Here a big laugh wraps round her listener, and we share the endearing absurdity of it all.
“Agents appeared at the vocal studio, offering jobs to the white singers. Jobs in Atlantic City that paid ninety dollars a week. Who had ever heard of so much money? During my second year in the studio I approached one of the agents about getting me a job. My first night’s work was in an Irish bar. Now, picture this. I had never been in a saloon. In our house, as a child we didn’t even have a record player. Even so, I had heard and loved the music of Ivory Joe Hunter and Buddy Johnson; Marian Anderson had been my idol. And here I was, dressed in a pink tiered chiffon dress, playing piano in an Irish bar.”
The tale beings to wind up, marbleizing heavy comedy, light drama.
“The piano was bad, and I told the owner. Drunks were loud in the back, so I tried to hush them by playing Rachmaninoff. I knew nothing about sets, and when I was informed that I was to play forty-five minutes and have fifteen minutes off, I agreed. After all, I’d been playing and practicing seven hours daily most of my life.”
What about the singing? one asks. That voice – from which corner of your existence did it grow?
“I was asked to sing, and so I sang the songs I had learned accompanying the white singers. I had a small voice, and the sense not to push it. I began to innovate.”
Wasn’t that good? Wasn’t that freedom?
“I loved my work. It was a chance to express the music that had been piling up inside.”
College students began to hear of her, and they soon filled the Irish bar. For three summers they followed her devotedly, and insisted on silence form their fellow patrons in the gloomy taverns of Atlantic City. When a New York agent suggested New York City, she had been cushioned by the adoration of a cult and was self-assured by mastery of her craft. She was ready.
Her first record, “I Loves You, Porgy,” was a smash; the cult broadened; her private search for truth deepened.
Dick the Black experience press down on your fingers, forcing those peculiar Simone harmonies from the keys?

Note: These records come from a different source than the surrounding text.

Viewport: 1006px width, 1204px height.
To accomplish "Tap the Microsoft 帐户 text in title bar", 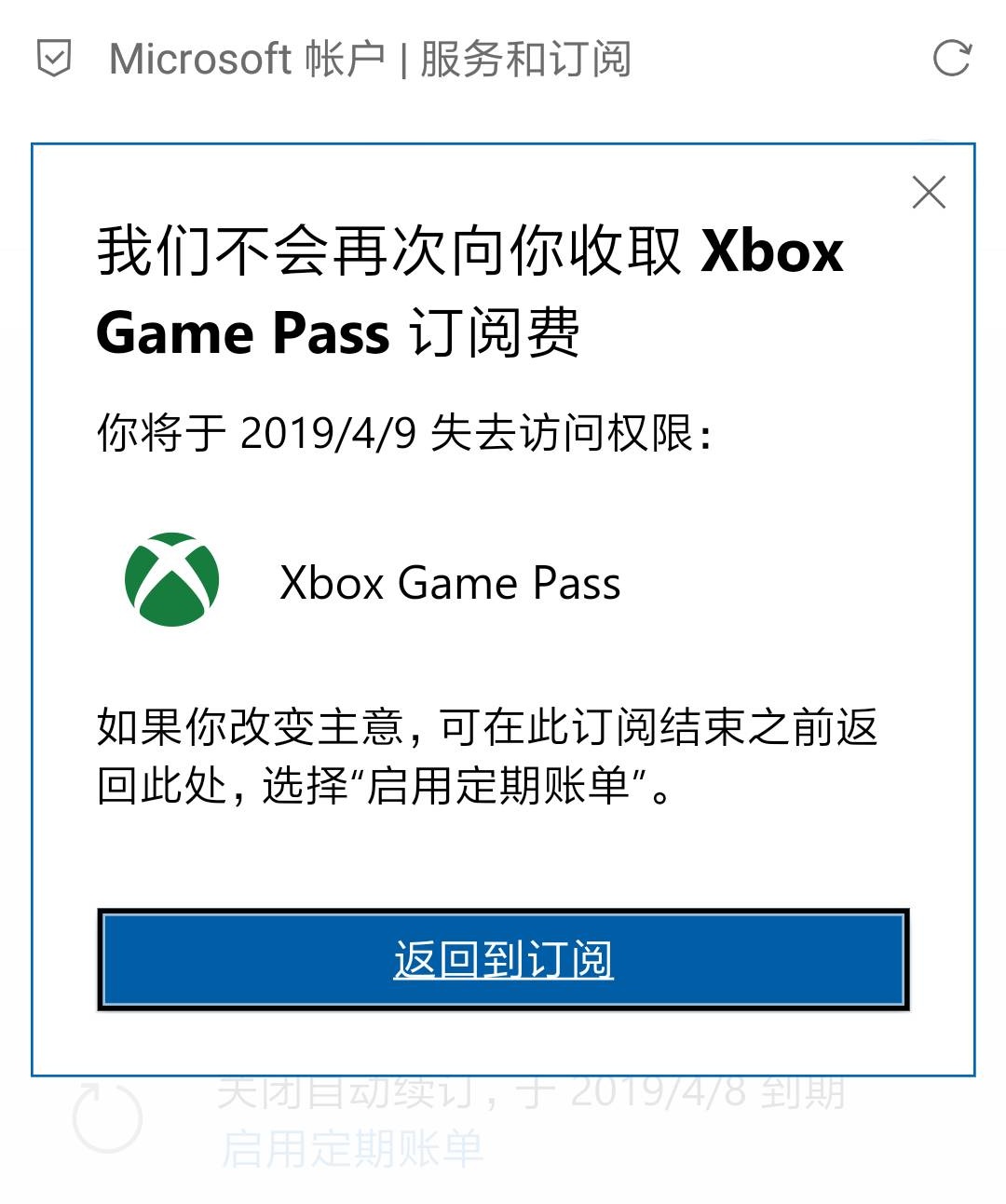I will click(x=247, y=60).
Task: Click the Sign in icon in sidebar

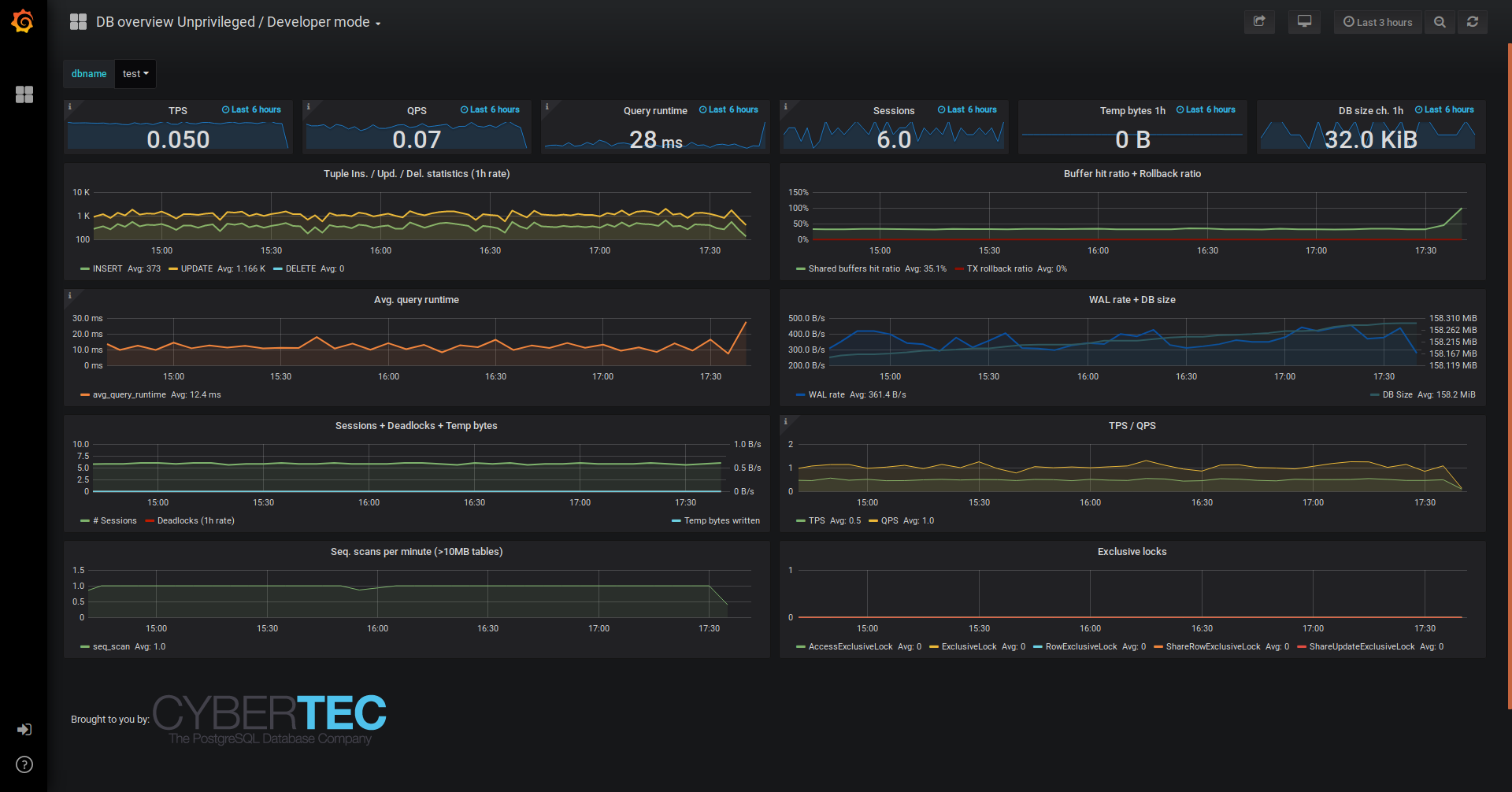Action: click(x=24, y=730)
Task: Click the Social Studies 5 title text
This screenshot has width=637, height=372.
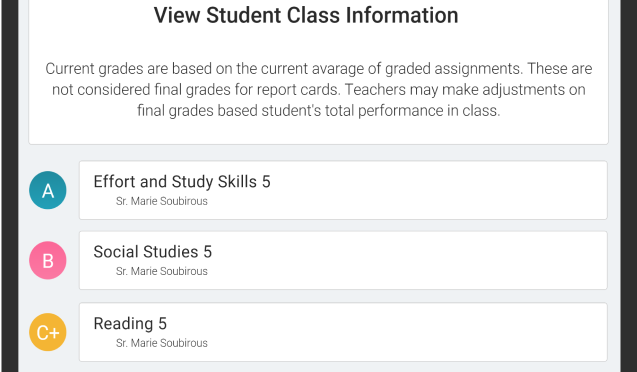Action: point(153,252)
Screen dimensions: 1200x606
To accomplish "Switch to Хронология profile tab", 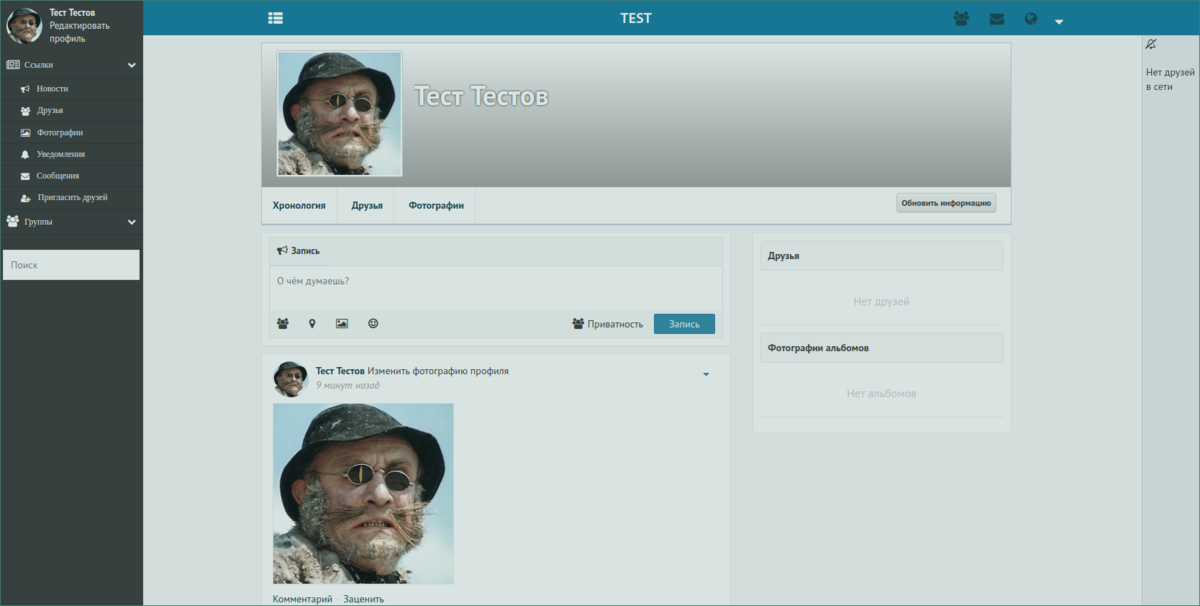I will pos(299,205).
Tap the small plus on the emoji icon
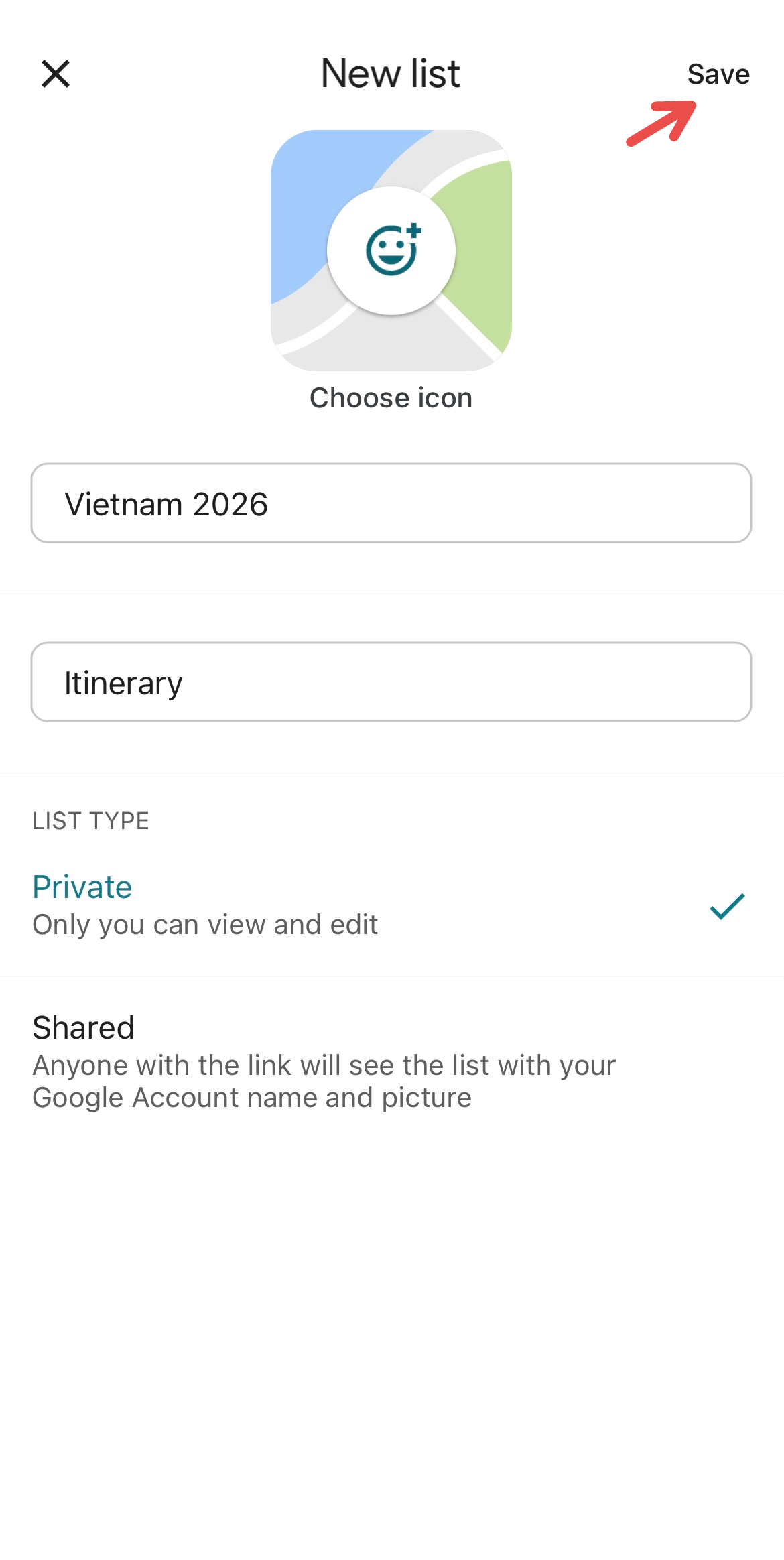Viewport: 784px width, 1560px height. click(414, 231)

“No Black person can be unaware of the climate in the United States. But during my early years I was no more aware than most. My sense of responsibility unfolded slowly. Slowly.”
Her lithe body becomes taut and assumes an Indonesian dance position.
“Then the four babies were murdered in the church. For Black girls. I wrote – or, better, ‘Mississippi Goddam’ wrote itself through me. I had to say something – express or explode.”
Maybe both?
“Yes, both.”
Were the children who were bombed in the church also the seeds of your scalding composition “Four Women”?
Quietly: “I guess they were. They came to me while I was on an airplane. I wrote it and kept it to myself for a year before I was ready to share it. I had to make sure I was saying a whole truth.”
What about the Black artist in America generally? This woman accepts no generalities. She chooses to be particular, personal.
“At this time I must stretch to reach my fullest potential. I must address myself to the needs of my people…my people need inspiration.”
As she settles into her credo her body relaxes with the assurance of right direction.
“It’s not enough to be a ‘great artist.’ If I have the power to convince, I am bound to use it…”
She gives her audience a seldom-seen, gentle smile.
“White artists can indulge in laziness, can afford to be lazy. Black artists can’t. That’s all.”
Life has left keloidal scars on her voice, and wells of angry tears lie beneath each spoken word. Here lies innocence betrayed, and the keening that is heard is a dirge for hope abused.
She is loved or feared, adored or disliked, but few who have met her music or glimpsed her soul react with moderation. She is an extremist, extremely realized.